There is no way to say it nicely; unions have gotten pummeled over the past ten years. In addition to the economic beat-down their members have taken, recent elections in the UK and US have elevated political leaders who brag about their hostility to organized labor and have acted to reduce labor's power.
The auto industry in the US is making a comeback, thanks to a generous dose of government assistance and foreign investment.Whether the autoworkers, traditionally the kings of the labor movement, will share in the new-found prosperity remains to be seen. In an earlier era, unions fought for benefits that provided their members with entry to the middle class. Global competition and the demands of a technologically-dominated, education-mediated job market has lessened that access. As the UAW opens its annual convention, it faces an uncertain future.
Dale Buss reports in Brand Channel:
United Auto Workers President Bob King faced several audiences when his union opened a three-day convention in Detroit today to finalize its strategy for new-contract talks with the Big Three US automakers.

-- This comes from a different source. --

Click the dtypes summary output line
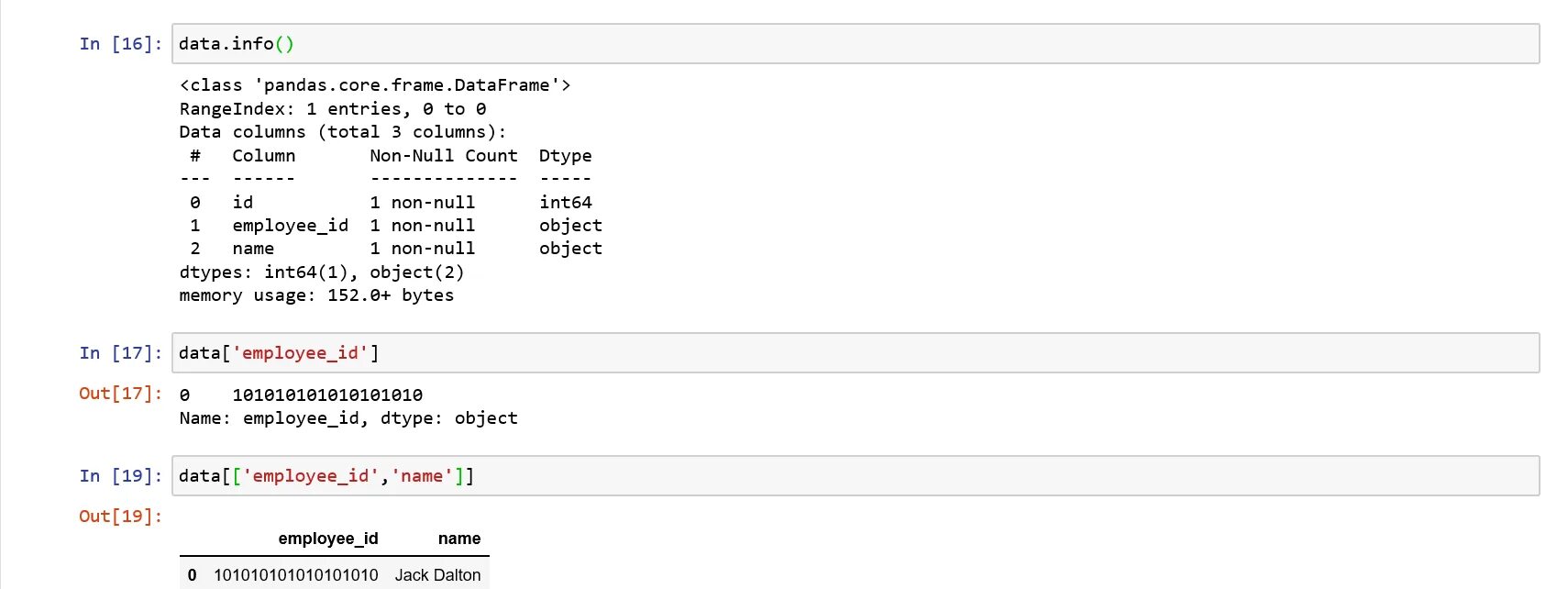The width and height of the screenshot is (1568, 589). [322, 272]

His opening speech to the UAW rank-and-file tried to convince them that the union will fight for their interest in restoration of wage and benefit cuts they sustained during the Great Recession and federal takeover of General Motors and Chrysler.

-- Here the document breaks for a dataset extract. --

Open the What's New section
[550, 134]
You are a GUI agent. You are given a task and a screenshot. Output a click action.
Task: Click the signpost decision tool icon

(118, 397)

"The more jobs we can bring back under the umbrella of the collective agreements … the more power we have," he told attendees during a speech in which he also took aim at Ford CEO Alan Mulally's compensation.
“When Alan Mulally can make over $50 million in a bonus, temporary workers have a right to a decent job and benefits,” King said.

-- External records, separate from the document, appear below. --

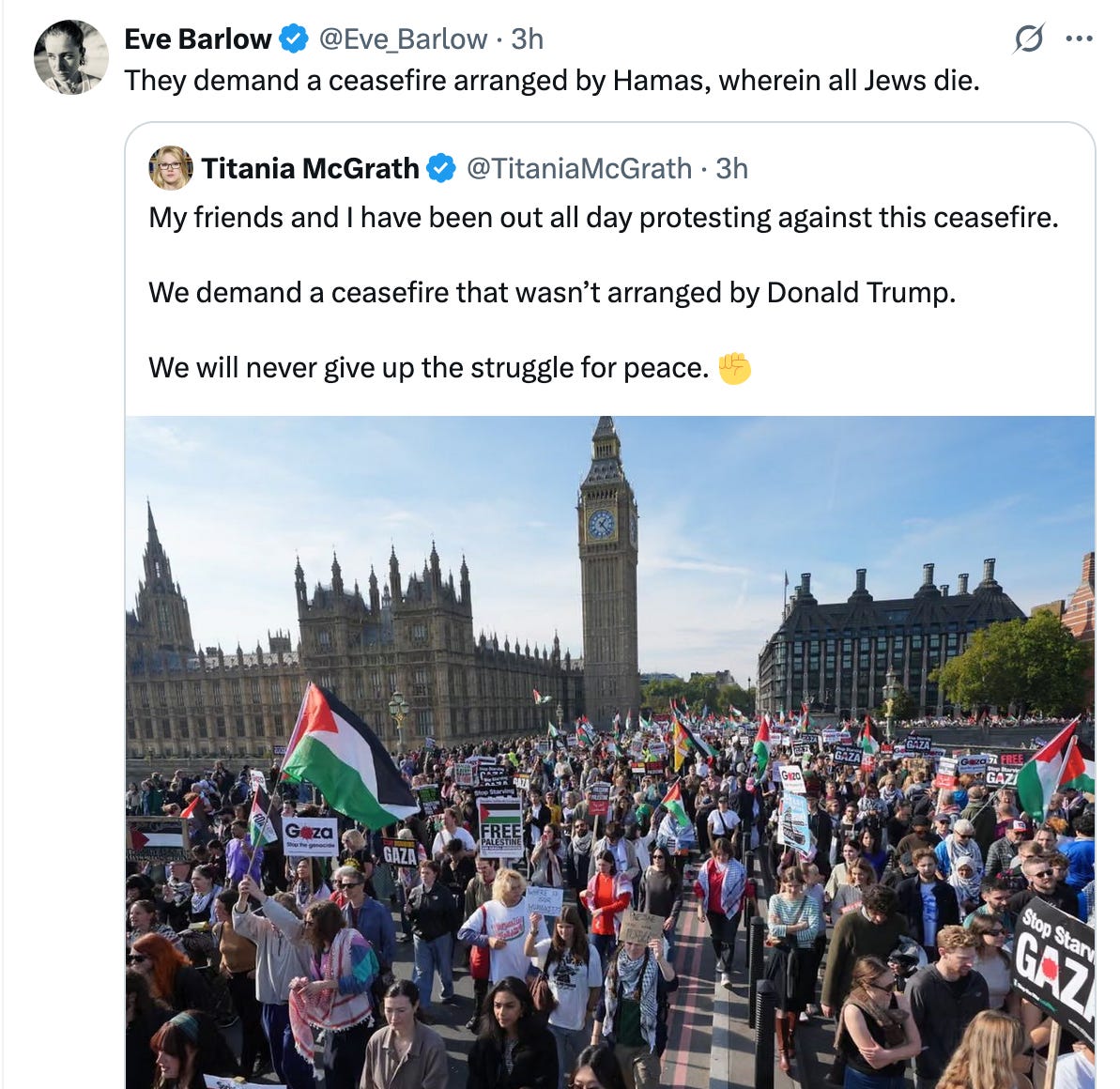The height and width of the screenshot is (1089, 1120).
Task: Click quoted line mentioning Donald Trump
Action: click(551, 293)
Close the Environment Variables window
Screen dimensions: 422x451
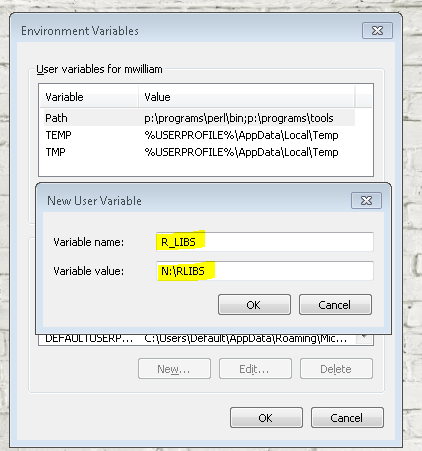pos(377,31)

That opening salvo must have made for some interesting meetings today with Ford, GM, and Chrysler execs, viewed as a litmus test for whether the UAW is willing to tie more of its future compensation to the automakers’ own growth and profitability, as company executives have been requesting.
The UAW president also will be nodding toward the public-union unrest in Michigan, Wisconsin and other Midwestern states — where there also happen to be big portions of his membership — trying to persuade the American people that auto workers’ struggle for a better life is part of the same fateful drama.
And finally — and, arguably most important — King is on a charm offensive, promoting the UAW brand to foreign-owned automakers in America. He has already served notice to the likes of Toyota, Honda, Nissan, Hyundai, Kia, BMW, Volkswagen and Mercedes-Benz that the union wants to be free to organize their workers. Understandably, King has gotten a tepid reception from these “transplant” operators.
But now, King has an opportunity in bargaining with the Big Three to demonstrate to these other automakers that the UAW is a reasonable entity whose leadership understands that corporate success is the key to long-term worker prosperity. If King and his colleagues reach for too much at the Big Three bargaining tables in a short-term bid to recover pocketbook losses for their members, they might well doom their new organizing effort before it really starts.
The UAW brand is beaten and battered. King wants to restore some luster by winning a foothold in foreign-operated plants in the U.S. – a UAW pipe dream for 30 years. And the first big step toward his goal starts today.
Mar 23, 2011
United Auto Workers 'Brand:' Co-Prosperity or Irrelevance?